* To do
Return every line of the entries below that contains the string "link", matching case exactly.

* Data for this exercise
# # #

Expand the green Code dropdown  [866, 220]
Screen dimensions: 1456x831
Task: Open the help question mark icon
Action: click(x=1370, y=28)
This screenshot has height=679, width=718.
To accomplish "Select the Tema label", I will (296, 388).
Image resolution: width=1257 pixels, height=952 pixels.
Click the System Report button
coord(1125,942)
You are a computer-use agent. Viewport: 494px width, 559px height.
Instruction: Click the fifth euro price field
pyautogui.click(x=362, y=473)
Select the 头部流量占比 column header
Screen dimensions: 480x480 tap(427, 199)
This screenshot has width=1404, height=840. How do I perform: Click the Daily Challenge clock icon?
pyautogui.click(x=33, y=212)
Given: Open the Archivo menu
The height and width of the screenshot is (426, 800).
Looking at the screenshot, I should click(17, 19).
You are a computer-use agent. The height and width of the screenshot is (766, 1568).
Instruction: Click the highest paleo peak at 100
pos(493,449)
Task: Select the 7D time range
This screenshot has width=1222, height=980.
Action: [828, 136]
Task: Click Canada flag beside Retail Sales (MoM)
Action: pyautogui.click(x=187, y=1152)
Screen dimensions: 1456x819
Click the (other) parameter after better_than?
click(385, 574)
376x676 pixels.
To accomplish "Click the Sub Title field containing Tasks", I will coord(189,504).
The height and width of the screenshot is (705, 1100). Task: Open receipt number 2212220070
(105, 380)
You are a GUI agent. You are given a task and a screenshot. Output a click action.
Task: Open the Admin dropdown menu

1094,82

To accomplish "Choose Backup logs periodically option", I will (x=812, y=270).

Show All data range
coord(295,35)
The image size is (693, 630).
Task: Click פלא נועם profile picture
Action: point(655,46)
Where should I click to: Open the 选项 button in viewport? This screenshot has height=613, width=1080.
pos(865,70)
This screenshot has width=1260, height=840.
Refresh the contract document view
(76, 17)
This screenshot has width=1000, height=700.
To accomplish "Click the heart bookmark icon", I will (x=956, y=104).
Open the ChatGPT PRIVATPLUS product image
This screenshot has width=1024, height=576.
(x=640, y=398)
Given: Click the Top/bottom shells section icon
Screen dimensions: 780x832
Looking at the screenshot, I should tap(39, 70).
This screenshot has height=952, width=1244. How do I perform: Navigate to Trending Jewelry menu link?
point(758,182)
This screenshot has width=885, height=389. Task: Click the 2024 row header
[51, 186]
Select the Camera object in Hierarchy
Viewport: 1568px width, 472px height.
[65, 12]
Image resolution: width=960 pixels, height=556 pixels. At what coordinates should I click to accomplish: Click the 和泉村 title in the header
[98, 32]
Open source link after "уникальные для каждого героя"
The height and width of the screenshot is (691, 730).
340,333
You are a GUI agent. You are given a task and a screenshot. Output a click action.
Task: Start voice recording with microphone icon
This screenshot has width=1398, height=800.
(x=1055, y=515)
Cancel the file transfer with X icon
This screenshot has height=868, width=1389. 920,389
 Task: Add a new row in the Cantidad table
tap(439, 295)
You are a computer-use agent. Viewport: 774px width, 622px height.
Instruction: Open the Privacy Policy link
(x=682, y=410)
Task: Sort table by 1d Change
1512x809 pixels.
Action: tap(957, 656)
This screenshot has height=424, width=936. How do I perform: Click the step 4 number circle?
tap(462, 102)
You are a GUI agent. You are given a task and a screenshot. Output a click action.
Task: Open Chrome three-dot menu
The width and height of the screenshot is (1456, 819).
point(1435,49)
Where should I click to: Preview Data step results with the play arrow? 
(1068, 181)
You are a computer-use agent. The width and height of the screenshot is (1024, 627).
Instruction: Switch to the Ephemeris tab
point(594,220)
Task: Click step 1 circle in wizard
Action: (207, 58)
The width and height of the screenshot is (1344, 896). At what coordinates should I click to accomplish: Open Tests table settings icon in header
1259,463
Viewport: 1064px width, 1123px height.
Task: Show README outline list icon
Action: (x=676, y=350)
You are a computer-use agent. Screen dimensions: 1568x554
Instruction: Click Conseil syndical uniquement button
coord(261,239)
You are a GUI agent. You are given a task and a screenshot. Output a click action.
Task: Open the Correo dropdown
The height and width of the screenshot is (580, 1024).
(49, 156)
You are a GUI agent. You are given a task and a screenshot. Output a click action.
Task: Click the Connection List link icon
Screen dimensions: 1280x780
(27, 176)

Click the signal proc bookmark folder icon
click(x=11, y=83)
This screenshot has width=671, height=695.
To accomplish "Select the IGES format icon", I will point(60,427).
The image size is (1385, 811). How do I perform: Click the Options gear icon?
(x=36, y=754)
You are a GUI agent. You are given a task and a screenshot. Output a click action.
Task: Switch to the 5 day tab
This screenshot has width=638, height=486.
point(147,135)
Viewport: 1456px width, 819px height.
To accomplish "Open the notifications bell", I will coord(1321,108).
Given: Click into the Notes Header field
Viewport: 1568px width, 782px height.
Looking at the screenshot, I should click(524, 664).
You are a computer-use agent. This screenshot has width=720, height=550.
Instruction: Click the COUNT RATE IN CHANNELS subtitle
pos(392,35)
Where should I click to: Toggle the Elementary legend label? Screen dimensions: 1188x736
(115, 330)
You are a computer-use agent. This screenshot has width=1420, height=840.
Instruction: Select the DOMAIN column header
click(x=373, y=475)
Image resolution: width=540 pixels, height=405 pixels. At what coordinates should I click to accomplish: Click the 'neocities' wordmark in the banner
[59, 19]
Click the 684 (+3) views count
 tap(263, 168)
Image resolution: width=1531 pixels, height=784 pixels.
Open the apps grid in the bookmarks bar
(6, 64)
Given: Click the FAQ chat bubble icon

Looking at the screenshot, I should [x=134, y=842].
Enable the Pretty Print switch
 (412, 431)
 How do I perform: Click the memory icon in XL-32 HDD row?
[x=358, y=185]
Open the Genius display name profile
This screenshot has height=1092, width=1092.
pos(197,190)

# # #

* Final result
This screenshot has height=952, width=1244. How do I perform: Navigate to Trending Jewelry menu link?
Open source link after "уникальные для каждого героя"
Instruction: Open the Privacy Policy link
Task: Click the Connection List link icon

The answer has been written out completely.